*TEXT SHOWN*.
◇ ◇ ◇ ◇

Population balances in case of crossing characteristic curves: Application to T-cells immune response

TL;DR

This paper introduces a new Transport Method to accurately model cell population dynamics with crossing characteristic curves, specifically applied to T-cell immune responses involving complex protein interactions.

Contribution

A novel Transport Method is developed to handle crossing characteristic curves in population balance equations, improving solution smoothness at crossing points.

Findings

The method successfully models T-cell population dynamics with crossing characteristics.

It provides smooth solutions where classical methods fail.

Applicable to complex biological systems with interacting variables.

Abstract

The progression of a cell population where each individual is characterized by the value of an internal variable varying with time (e.g. size, weight, and protein concentration) is typically modeled by a Population Balance Equation, a first order linear hyperbolic partial differential equation. The characteristics described by internal variables usually vary monotonically with the passage of time. A particular difficulty appears when the characteristic curves exhibit different slopes from each other and therefore cross each other at certain times. In particular such crossing phenomenon occurs during T-cells immune response when the concentrations of protein expressions depend upon each other and also when some global protein (e.g. Interleukin signals) is also involved which is shared by all T-cells. At these crossing points, the linear advection equation is not possible by using the classical way of hyperbolic conservation laws. Therefore, a new Transport Method is introduced in this article which allowed us to find the population density function for such processes. The newly developed Transport method (TM) is shown to work in the case of crossing and to provide a smooth solution at the crossing points in contrast to the classical PDF techniques.

◇ ◇ ◇ ◇

*ASSIGNED TASK A*.
In the paper summary, what type of equation is a Population Balance Equation said to be?
*ASSIGNED TASK B*.
List every example of an internal variable that the paper summary gives for characterizing an individual cell.
*ASSIGNED TASK C*.
According to the paper summary, why was a new Transport Method introduced?

*RECORD EXTRACTS*.
◇ ◇ ◇ ◇

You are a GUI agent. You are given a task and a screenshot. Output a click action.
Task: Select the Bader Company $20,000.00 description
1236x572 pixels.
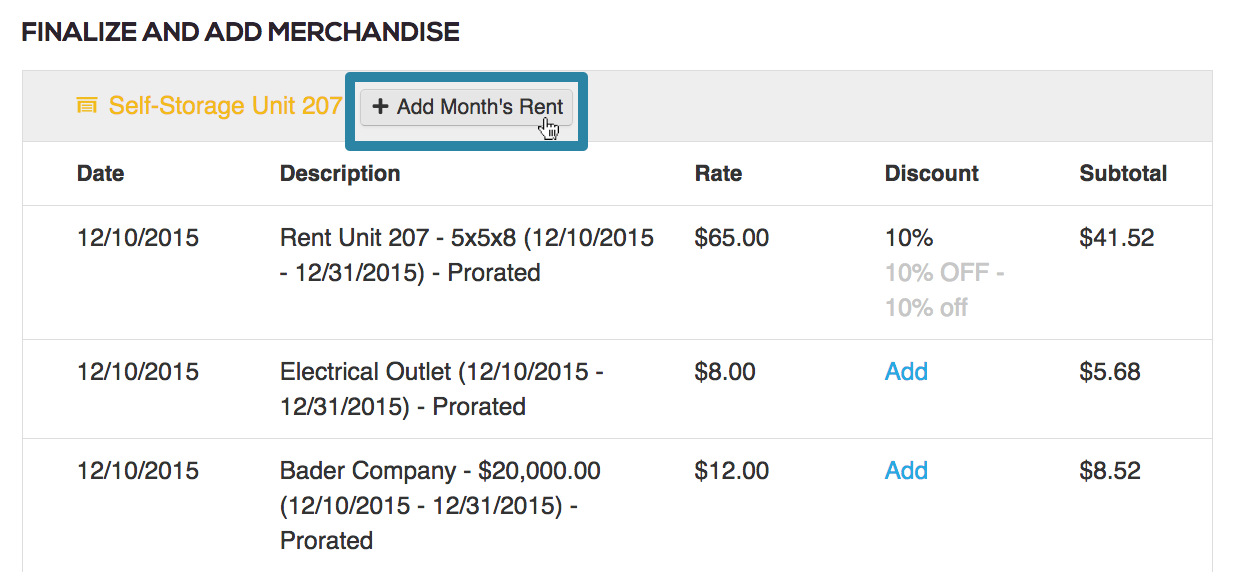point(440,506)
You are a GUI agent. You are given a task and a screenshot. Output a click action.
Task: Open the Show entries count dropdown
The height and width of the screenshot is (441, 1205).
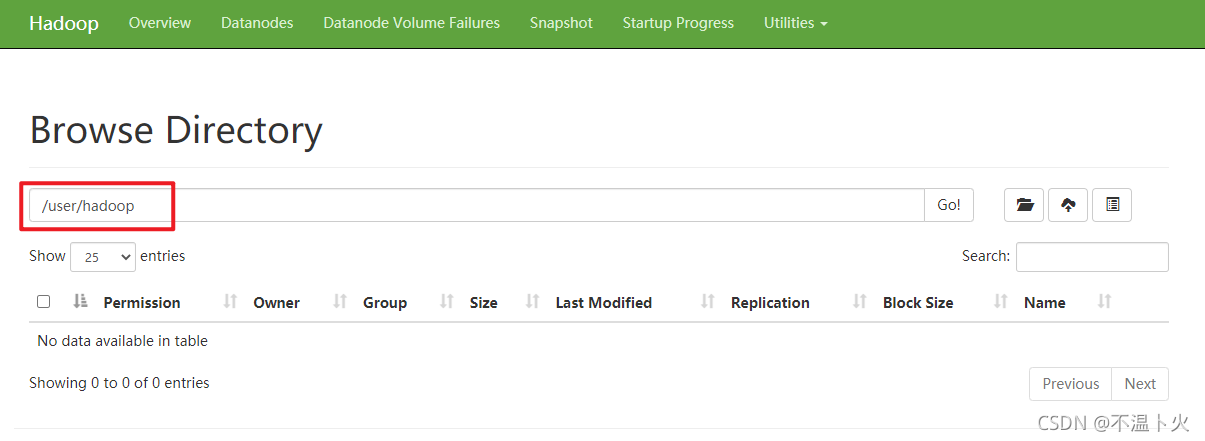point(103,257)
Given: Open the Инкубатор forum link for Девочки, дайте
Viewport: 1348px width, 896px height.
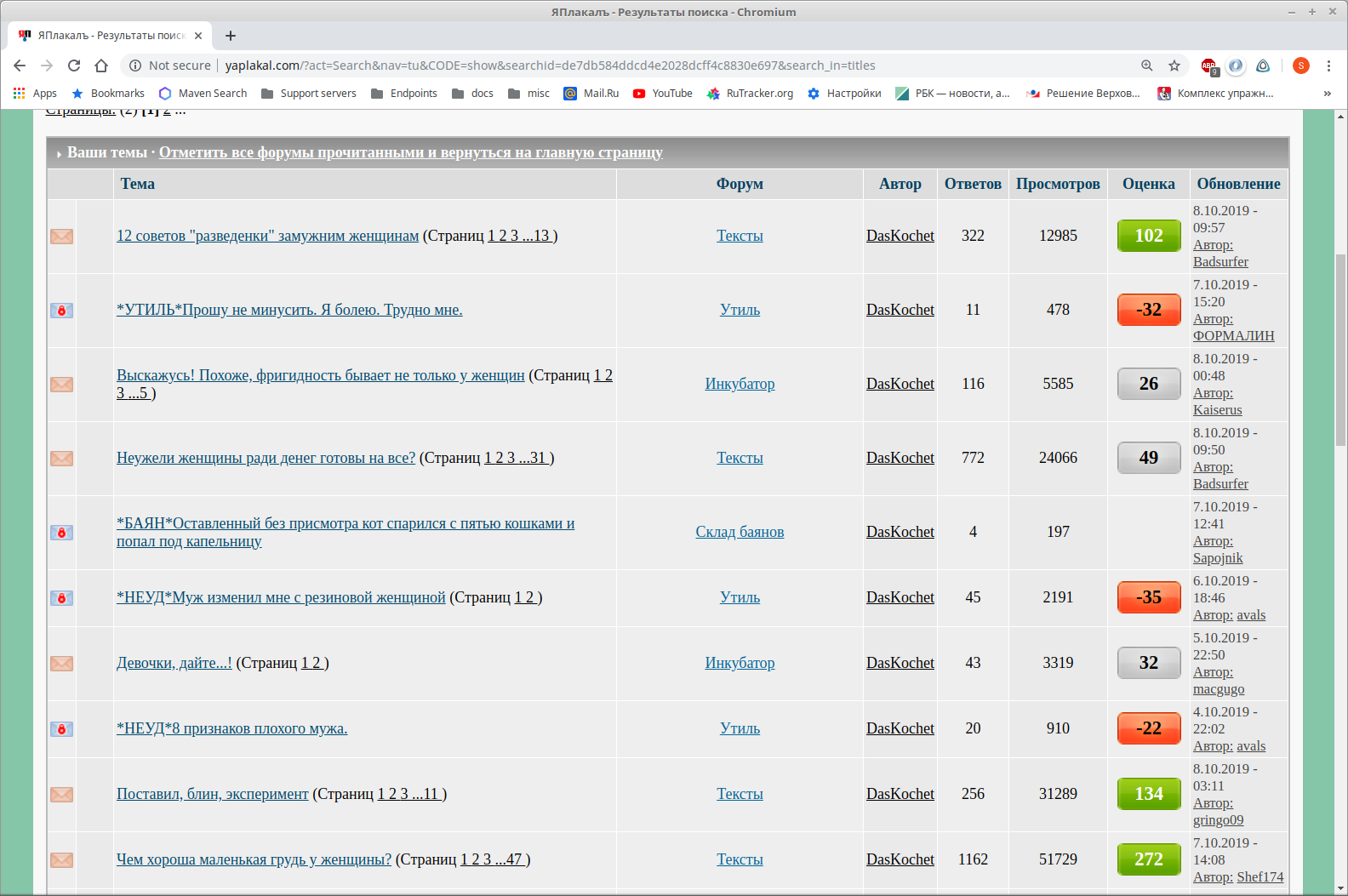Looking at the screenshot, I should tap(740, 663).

◇ ◇ ◇ ◇

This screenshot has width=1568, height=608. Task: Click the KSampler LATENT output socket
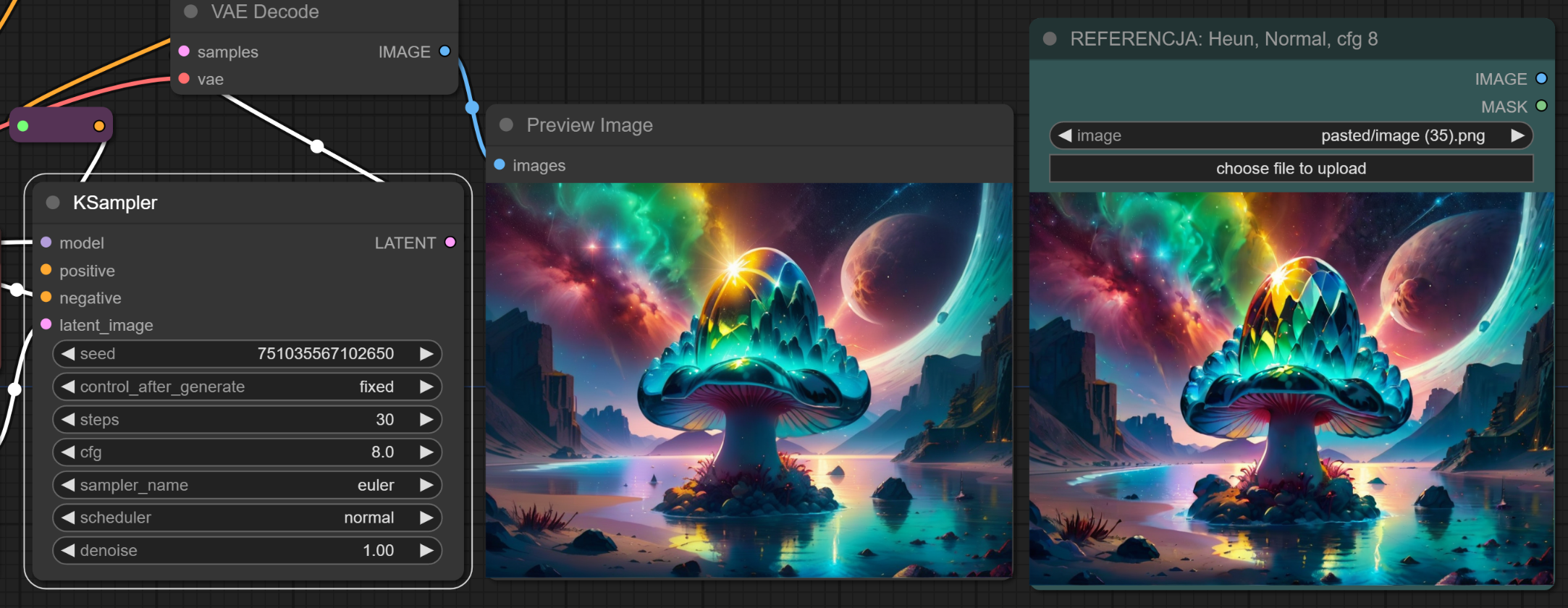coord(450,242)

◇ ◇ ◇ ◇

*RESPONSE BOX A*.
A first order linear hyperbolic partial differential equation.

*RESPONSE BOX B*.
Size, weight, and protein concentration.

*RESPONSE BOX C*.
When characteristic curves have different slopes, they cross at certain times. At those crossing points, the linear advection equation cannot be handled in the classical way of hyperbolic conservation laws. The new Transport Method was introduced to find the population density function for such processes.